
  5. marque2:

    It is traditional. Punch cards were invented for automatic looms some 300 years ago.

  6. Matthew Slyfield:

    So what? Making lace by hand is even more traditional.

  7. ErikTheRed:

    People these days have no idea how useful and practical lace can actually be when it's made properly. Most of the cheap stuff made in east Asia is uncomfortable to the touch and falls apart quickly (like many clothing items made in that region). Properly-made lace is soft to the touch and is exceptionally durable - more so than many cheaply-made fabrics. One of my first exposures to this was when I was at a trade show and made an off-hand remark about an Italian-made lace product that I thought was beautiful but impractical for the price because it would fall apart too quickly. The manufacturer's rep overheard this and was quite offended (those that have seen Italians get offended know what I mean), grabbed the item, and began trying to tear it with about as much strength as he could muster; he was visibly straining at it. The lace was absolutely no worse for wear from this abuse, and I've not said an unkind word about properly-made lace since.

## Instructions
**a.** List the usernames of every commenter who appears in the lace comment thread.
**b.** In the lace comment thread, write out the stretch from "It is traditional." through "even more traditional.", substituting "customary" for "traditional".
**c.** According to the lace comment thread, what did the manufacturer's rep do with the Italian-made lace item after overhearing the remark?

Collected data

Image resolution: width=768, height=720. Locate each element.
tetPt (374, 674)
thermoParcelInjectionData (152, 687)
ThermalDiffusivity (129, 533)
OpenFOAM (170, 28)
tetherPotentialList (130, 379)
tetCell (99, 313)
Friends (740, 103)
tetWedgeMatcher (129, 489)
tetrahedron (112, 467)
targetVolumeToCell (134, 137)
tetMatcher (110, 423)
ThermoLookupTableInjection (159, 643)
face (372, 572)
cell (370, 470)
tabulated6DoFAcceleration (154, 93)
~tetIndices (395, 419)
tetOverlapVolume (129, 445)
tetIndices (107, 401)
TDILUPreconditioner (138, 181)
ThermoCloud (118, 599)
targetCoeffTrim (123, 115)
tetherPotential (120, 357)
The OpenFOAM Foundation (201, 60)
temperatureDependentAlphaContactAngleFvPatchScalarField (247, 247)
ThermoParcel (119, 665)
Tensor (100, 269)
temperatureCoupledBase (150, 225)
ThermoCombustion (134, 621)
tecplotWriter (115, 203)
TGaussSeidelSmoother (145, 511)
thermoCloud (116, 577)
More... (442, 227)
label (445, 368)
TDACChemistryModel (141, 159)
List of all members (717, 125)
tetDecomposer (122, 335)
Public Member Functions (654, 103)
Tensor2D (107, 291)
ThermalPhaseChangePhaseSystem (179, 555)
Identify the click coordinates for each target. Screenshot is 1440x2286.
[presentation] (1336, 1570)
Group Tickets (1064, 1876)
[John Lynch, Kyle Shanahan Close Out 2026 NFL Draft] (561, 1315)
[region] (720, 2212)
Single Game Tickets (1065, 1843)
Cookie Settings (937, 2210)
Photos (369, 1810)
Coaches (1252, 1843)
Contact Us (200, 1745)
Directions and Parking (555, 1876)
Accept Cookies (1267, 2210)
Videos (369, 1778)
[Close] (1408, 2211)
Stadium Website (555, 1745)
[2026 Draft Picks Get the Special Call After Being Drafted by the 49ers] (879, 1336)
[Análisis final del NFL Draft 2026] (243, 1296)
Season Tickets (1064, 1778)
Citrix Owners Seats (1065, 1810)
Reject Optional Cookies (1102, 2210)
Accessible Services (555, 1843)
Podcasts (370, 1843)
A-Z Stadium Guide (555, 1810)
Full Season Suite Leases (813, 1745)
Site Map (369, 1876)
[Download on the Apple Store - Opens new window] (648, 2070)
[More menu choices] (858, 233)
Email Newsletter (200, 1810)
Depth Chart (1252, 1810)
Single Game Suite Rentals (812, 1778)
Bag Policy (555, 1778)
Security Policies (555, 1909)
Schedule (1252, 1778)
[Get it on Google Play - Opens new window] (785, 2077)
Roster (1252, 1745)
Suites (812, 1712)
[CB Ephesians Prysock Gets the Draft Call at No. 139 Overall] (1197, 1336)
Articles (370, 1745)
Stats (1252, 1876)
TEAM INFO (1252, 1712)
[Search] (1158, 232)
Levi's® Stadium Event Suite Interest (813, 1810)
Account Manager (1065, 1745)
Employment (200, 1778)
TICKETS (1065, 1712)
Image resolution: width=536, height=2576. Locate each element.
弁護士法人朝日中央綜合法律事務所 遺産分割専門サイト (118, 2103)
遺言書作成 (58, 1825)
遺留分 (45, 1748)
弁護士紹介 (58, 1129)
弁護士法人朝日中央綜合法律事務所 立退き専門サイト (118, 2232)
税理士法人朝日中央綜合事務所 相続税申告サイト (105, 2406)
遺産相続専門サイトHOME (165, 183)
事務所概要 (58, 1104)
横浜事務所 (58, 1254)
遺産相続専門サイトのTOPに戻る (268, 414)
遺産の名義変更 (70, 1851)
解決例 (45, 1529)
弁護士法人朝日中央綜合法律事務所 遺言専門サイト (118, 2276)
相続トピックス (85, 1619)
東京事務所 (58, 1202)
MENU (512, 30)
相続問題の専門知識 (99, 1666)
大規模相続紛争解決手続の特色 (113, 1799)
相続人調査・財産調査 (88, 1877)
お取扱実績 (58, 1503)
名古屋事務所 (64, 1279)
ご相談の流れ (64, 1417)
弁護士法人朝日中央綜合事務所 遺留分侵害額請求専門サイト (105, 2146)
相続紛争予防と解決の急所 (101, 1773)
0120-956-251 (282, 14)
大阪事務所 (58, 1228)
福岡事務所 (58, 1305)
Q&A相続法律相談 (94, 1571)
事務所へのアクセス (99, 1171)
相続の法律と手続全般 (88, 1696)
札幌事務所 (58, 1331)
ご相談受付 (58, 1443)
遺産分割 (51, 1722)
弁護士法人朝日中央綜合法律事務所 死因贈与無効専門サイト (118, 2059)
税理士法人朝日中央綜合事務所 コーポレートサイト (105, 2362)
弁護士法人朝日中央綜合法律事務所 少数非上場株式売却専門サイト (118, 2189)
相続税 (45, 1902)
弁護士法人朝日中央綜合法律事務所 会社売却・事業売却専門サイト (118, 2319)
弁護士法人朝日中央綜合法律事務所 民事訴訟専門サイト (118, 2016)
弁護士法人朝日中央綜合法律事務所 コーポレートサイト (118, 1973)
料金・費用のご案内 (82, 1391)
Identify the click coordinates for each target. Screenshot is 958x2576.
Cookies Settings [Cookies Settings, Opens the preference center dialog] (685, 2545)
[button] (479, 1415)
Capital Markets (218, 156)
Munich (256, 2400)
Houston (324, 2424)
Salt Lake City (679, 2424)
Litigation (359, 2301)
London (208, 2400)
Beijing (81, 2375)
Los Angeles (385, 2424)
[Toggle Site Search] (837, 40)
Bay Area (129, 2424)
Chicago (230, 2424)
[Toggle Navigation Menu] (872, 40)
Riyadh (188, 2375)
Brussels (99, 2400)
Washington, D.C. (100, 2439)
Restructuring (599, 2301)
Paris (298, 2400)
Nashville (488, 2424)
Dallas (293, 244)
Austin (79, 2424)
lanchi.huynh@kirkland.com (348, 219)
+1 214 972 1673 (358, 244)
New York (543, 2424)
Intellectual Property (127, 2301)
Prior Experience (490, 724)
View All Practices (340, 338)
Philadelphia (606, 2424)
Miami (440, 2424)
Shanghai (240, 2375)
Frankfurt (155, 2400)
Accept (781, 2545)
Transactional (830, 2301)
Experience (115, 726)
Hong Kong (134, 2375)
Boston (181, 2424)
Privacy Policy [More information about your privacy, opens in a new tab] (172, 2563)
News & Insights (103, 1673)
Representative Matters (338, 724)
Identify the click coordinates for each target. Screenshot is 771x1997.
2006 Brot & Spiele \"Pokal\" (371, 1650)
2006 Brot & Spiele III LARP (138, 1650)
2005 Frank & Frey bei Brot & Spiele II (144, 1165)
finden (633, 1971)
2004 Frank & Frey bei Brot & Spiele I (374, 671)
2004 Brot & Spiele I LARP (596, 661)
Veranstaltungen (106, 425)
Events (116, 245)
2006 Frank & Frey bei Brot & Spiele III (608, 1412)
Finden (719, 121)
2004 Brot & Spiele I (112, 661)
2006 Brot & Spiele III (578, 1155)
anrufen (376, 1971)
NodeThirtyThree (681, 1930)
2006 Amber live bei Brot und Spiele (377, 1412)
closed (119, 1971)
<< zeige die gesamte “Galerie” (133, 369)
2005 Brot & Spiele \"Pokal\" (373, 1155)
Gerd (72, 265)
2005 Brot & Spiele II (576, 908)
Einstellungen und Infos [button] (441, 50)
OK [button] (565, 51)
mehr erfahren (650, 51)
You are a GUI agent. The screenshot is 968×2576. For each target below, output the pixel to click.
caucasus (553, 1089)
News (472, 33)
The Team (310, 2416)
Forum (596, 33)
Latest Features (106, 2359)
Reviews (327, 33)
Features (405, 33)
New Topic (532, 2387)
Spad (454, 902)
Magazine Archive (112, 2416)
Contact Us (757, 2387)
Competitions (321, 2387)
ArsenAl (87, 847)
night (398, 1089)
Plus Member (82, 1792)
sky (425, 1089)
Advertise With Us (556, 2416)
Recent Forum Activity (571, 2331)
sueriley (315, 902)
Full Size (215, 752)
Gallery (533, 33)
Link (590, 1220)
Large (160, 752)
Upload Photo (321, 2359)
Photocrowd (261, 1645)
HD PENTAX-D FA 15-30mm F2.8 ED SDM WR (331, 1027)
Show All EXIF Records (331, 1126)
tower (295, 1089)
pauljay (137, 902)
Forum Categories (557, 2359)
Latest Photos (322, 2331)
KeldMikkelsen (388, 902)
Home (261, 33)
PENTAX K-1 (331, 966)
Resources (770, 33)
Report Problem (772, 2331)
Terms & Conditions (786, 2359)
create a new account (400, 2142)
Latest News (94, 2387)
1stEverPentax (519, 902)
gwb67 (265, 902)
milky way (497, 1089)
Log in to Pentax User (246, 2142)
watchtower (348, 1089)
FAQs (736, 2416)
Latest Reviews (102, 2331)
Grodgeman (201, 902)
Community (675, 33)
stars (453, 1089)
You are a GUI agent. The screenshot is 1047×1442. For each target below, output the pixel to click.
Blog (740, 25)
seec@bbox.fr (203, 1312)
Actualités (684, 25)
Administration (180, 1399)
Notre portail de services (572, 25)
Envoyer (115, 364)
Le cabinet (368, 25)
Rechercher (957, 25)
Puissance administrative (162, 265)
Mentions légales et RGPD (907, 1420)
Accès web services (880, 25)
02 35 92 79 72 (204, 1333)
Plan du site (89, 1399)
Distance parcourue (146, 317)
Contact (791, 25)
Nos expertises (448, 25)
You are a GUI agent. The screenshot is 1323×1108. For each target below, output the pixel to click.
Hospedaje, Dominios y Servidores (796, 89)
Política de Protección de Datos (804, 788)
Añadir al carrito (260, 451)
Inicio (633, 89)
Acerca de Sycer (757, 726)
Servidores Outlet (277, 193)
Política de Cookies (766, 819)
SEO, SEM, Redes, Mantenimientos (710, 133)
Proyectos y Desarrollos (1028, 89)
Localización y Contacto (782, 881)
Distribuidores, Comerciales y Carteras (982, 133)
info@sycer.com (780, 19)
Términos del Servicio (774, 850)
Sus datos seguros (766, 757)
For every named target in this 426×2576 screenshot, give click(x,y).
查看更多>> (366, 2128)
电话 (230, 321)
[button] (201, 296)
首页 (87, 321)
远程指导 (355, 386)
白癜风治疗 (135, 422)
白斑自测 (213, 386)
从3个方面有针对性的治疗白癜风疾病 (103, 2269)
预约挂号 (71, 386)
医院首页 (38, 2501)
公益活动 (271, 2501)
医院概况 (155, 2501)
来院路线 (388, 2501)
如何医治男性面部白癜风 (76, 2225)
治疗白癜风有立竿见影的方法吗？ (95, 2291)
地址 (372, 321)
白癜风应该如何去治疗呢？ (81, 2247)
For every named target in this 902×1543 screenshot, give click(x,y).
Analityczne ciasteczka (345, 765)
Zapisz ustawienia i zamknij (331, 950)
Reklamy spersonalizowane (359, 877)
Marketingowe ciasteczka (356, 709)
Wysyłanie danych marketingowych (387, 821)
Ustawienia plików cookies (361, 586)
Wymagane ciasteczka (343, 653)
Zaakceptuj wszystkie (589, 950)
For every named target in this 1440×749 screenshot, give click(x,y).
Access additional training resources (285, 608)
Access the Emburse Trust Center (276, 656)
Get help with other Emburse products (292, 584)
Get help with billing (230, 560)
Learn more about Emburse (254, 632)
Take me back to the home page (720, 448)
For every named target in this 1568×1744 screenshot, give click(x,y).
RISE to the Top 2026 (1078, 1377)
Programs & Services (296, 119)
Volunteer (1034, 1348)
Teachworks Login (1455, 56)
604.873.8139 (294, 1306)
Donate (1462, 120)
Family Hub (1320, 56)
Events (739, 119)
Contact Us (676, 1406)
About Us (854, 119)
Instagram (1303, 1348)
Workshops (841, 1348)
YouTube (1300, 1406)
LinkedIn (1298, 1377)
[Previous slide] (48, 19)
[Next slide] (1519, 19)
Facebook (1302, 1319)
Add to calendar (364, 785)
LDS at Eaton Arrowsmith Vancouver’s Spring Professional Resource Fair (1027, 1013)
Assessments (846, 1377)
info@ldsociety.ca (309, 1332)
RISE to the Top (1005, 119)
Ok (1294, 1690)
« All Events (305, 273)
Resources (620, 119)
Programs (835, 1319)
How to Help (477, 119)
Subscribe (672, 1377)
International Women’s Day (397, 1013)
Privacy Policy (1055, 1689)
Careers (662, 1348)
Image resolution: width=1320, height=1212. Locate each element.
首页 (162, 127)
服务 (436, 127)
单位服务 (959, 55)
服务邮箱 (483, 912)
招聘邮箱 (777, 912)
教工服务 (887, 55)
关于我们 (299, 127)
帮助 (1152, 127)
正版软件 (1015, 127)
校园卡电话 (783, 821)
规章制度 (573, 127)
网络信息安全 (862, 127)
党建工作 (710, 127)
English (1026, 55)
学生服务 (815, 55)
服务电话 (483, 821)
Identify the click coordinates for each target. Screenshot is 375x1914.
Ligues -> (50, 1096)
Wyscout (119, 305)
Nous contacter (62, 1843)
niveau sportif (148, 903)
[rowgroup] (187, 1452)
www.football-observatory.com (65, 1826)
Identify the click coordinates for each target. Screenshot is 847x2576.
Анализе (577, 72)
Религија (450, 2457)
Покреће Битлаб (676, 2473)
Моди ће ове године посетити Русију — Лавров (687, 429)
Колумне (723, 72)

## Responses to the tasks
**a.** marque2, Matthew Slyfield, ErikTheRed

**b.**
It is customary. Punch cards were invented for automatic looms some 300 years ago.

  6. Matthew Slyfield:

    So what? Making lace by hand is even more customary.

**c.** He grabbed it and tried to tear it with about as much strength as he could muster.